Copy the part of the material that opens with the line containing "搜尋物品 (326, 888)" and closes with the line containing "kelebogile@irr.org.za (342, 1078)", both lines included and each one unchanged. Omit the pictures.

* **ENTRIES SUPPLIED**:
┄┄┄┄┄┄

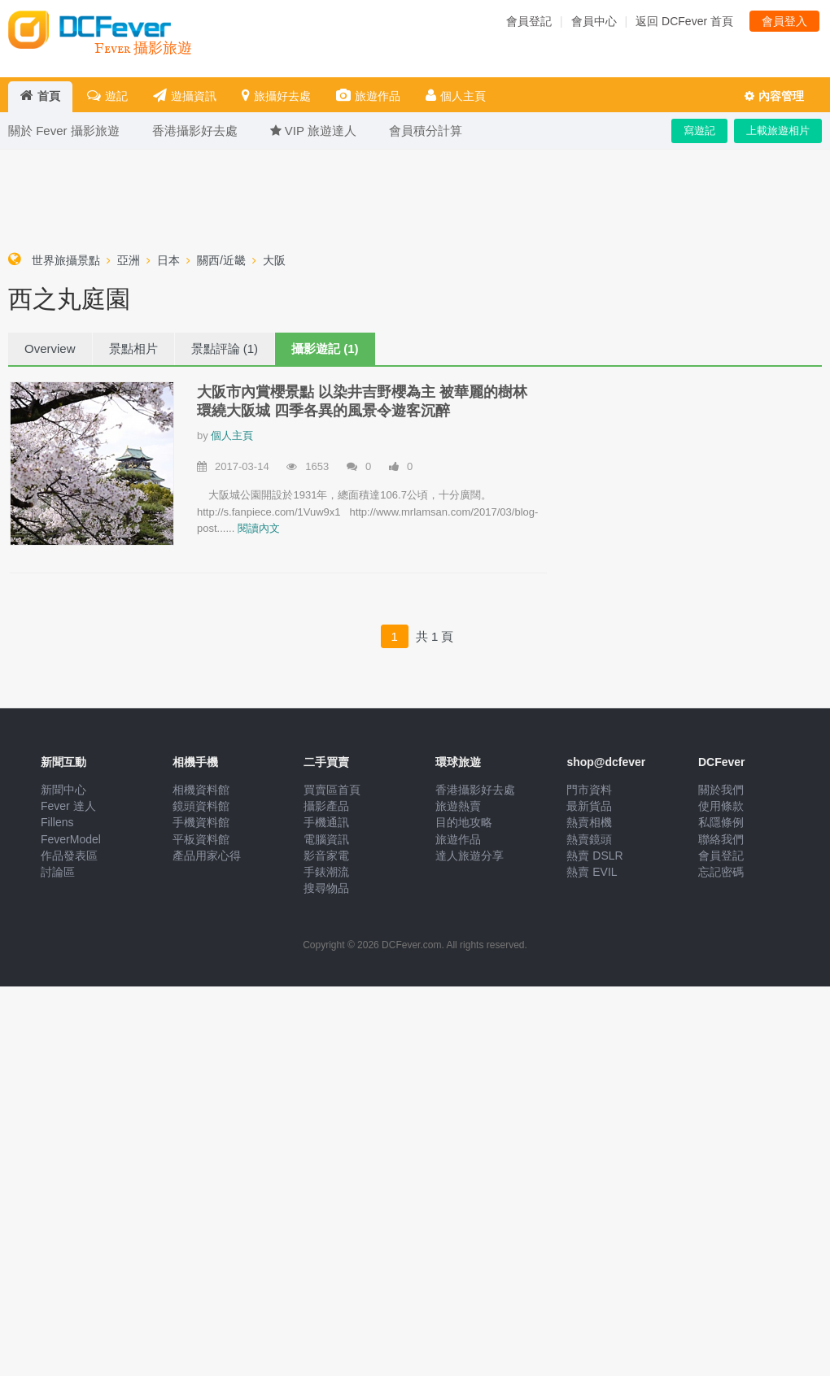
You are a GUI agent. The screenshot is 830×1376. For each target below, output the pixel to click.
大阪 (274, 260)
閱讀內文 (259, 528)
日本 (168, 260)
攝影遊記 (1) (325, 348)
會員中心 (594, 21)
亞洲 (128, 260)
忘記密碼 (721, 871)
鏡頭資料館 (201, 805)
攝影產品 (326, 805)
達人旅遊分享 (469, 855)
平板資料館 (201, 839)
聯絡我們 (721, 839)
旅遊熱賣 (458, 805)
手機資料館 (201, 822)
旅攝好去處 (276, 95)
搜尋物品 (326, 888)
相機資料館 (201, 789)
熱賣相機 (589, 822)
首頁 (40, 95)
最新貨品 (589, 805)
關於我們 (721, 789)
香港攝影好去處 (475, 789)
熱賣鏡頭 (589, 839)
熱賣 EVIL (591, 871)
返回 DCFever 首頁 (684, 21)
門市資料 (589, 789)
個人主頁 (456, 95)
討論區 (58, 871)
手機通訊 (326, 822)
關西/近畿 (221, 260)
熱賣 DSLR (594, 855)
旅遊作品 (368, 95)
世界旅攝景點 (66, 260)
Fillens (57, 822)
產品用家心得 (207, 855)
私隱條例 (721, 822)
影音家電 (326, 855)
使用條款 (721, 805)
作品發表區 (69, 855)
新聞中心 (63, 789)
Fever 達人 (68, 805)
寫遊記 (699, 130)
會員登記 (529, 21)
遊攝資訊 (184, 95)
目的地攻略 (463, 822)
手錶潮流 (326, 871)
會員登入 (784, 21)
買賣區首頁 (332, 789)
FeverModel (71, 839)
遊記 (107, 95)
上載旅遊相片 (778, 130)
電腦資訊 (326, 839)
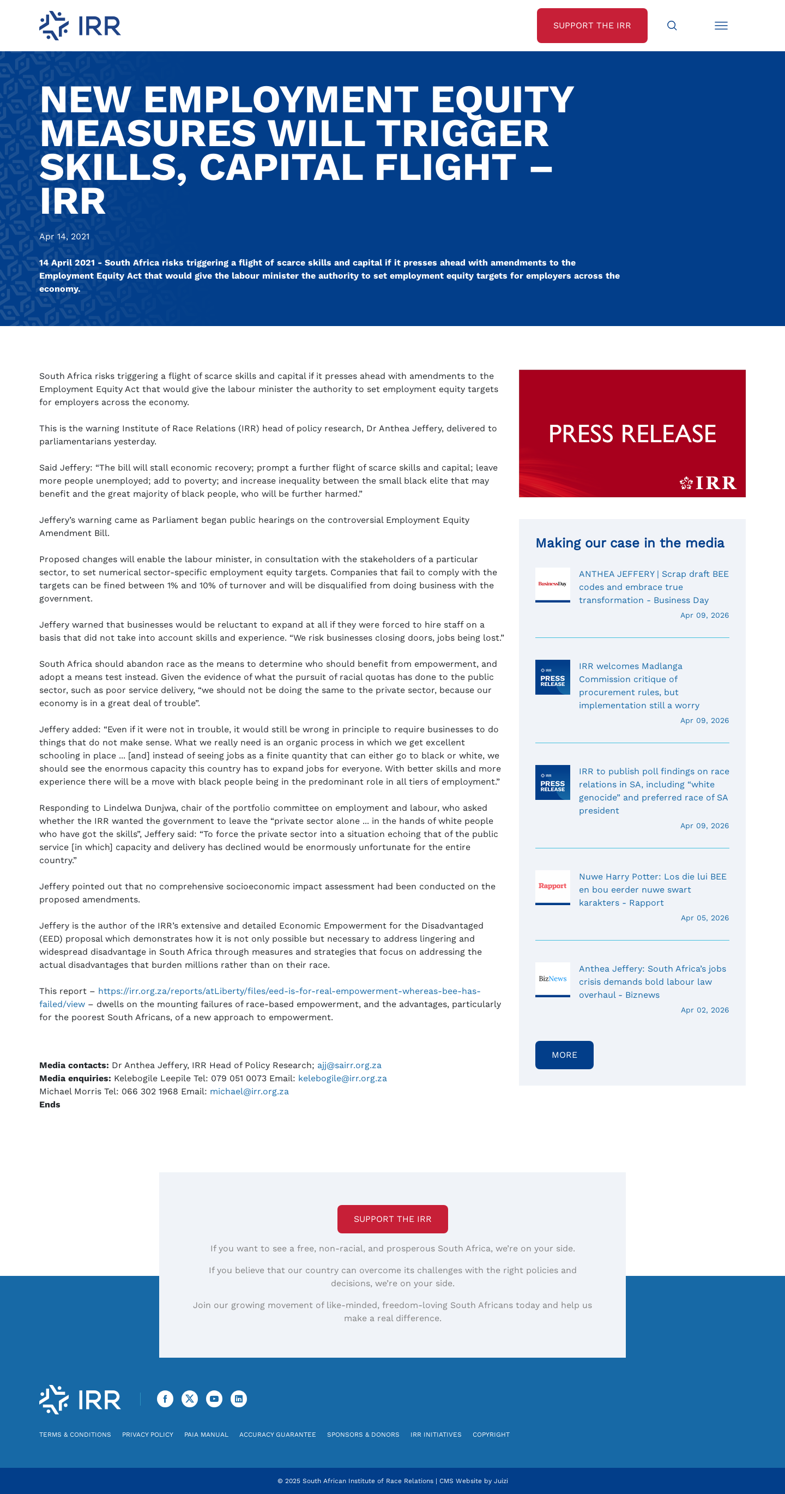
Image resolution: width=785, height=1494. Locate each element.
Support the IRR (393, 1219)
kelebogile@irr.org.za (342, 1078)
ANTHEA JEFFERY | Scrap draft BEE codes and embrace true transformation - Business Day (632, 594)
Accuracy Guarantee (277, 1434)
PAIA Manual (206, 1434)
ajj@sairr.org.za (349, 1065)
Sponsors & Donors (363, 1434)
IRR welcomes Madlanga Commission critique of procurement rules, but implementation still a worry (632, 693)
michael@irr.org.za (249, 1091)
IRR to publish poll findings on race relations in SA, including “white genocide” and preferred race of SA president (632, 798)
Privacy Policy (147, 1434)
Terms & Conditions (75, 1434)
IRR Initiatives (436, 1434)
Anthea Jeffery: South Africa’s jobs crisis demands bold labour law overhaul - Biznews (632, 989)
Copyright (491, 1434)
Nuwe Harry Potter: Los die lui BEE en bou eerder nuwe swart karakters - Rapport (632, 897)
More (564, 1055)
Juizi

┄┄┄┄┄┄

* **RESULT OF THE TASK**:
搜尋物品 (326, 888)
相機資料館 (201, 789)
熱賣相機 (589, 822)
首頁 (40, 95)
最新貨品 (589, 805)
關於我們 (721, 789)
香港攝影好去處 (475, 789)
熱賣鏡頭 (589, 839)
熱賣 EVIL (591, 871)
返回 DCFever 首頁 (684, 21)
門市資料 (589, 789)
個人主頁 (456, 95)
討論區 (58, 871)
手機通訊 (326, 822)
關西/近畿 (221, 260)
熱賣 DSLR (594, 855)
旅遊作品 (368, 95)
世界旅攝景點 (66, 260)
Fillens (57, 822)
產品用家心得 (207, 855)
私隱條例 (721, 822)
影音家電 (326, 855)
使用條款 (721, 805)
作品發表區 (69, 855)
新聞中心 (63, 789)
Fever 達人 (68, 805)
寫遊記 (699, 130)
會員登記 (529, 21)
遊攝資訊 (184, 95)
目的地攻略 (463, 822)
手錶潮流 (326, 871)
會員登入 (784, 21)
買賣區首頁 (332, 789)
FeverModel (71, 839)
遊記 (107, 95)
上載旅遊相片 (778, 130)
電腦資訊 (326, 839)
Image resolution: width=785, height=1494. Locate each element.
Support the IRR (393, 1219)
kelebogile@irr.org.za (342, 1078)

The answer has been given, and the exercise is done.